Cardiac Mesh Flow: One-Step Generation of 3D+t Cardiac Four-Chamber Meshes via Flow Matching
New flow-matching model creates anatomically precise 4D heart shapes instantly.
A team led by Qiang Ma has introduced Cardiac Mesh Flow, a novel generative framework for creating dynamic 3D+t cardiac meshes of the four heart chambers. Unlike previous approaches that either used volumetric representations lacking anatomical correspondence or relied on VAE-based models that traded off reconstruction fidelity for generative diversity, Cardiac Mesh Flow leverages the flow matching technique. This allows one-step generation of multi-scale free-form deformation fields that warp a single template mesh into realistic, time-varying heart geometries across the entire cardiac cycle. The model inherently preserves point-wise anatomical correspondence between different time points and subjects, a critical requirement for population-level shape analysis.

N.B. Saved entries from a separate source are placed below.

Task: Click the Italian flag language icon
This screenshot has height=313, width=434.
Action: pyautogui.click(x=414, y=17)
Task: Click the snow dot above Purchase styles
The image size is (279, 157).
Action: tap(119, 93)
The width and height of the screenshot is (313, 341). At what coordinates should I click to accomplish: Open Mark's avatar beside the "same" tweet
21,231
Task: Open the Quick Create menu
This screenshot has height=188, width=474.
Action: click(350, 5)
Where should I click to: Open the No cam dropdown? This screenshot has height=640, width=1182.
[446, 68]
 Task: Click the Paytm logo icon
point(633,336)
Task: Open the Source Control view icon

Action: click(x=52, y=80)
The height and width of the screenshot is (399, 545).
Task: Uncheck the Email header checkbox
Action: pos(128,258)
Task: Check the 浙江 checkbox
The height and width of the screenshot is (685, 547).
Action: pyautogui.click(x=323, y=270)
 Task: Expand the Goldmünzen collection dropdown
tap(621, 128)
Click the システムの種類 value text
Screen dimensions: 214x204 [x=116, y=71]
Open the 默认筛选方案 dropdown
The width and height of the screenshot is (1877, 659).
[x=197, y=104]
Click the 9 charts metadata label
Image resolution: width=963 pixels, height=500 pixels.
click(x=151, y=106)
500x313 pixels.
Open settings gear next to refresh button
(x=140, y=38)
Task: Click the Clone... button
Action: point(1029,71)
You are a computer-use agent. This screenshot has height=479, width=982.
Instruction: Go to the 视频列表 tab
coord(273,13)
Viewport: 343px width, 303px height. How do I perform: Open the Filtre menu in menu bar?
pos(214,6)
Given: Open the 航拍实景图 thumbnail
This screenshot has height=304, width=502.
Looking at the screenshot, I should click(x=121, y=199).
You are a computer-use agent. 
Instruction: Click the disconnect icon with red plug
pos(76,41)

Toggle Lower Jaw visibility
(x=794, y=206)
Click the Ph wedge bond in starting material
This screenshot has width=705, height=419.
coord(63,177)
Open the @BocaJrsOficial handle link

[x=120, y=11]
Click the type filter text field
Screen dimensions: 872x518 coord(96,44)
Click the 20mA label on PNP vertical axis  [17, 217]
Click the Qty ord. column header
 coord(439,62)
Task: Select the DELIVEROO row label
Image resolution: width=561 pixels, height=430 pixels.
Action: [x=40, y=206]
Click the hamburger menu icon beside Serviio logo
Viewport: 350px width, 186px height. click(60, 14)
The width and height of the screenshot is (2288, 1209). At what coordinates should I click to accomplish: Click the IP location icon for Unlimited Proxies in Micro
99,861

Cardiac Mesh Flow also supports conditional generation controlled by cardiac chamber volumes, giving researchers precise control over synthetic heart characteristics. Experimental results demonstrate state-of-the-art performance on both unconditional and conditional generation tasks, producing meshes with high fidelity and diversity. This work has significant implications for large-scale computational cardiology, enabling realistic synthetic datasets for training deep learning models, simulating pathologies, and studying heart shape and motion variability without the need for costly manual annotations or extensive patient scans.
- Generates 3D+t cardiac four-chamber meshes in a single step using flow matching, avoiding the reconstruction-diversity trade-off of VAE-based methods.
- Preserves anatomical correspondence across time points and subjects via multi-scale free-form deformation fields warping a template mesh.
- Enables controllable generation conditioned on chamber volumes, allowing precise synthetic heart design for population studies.
Why It Matters
Speeds up cardiac shape analysis, enabling large-scale synthetic data creation for AI training and disease modeling.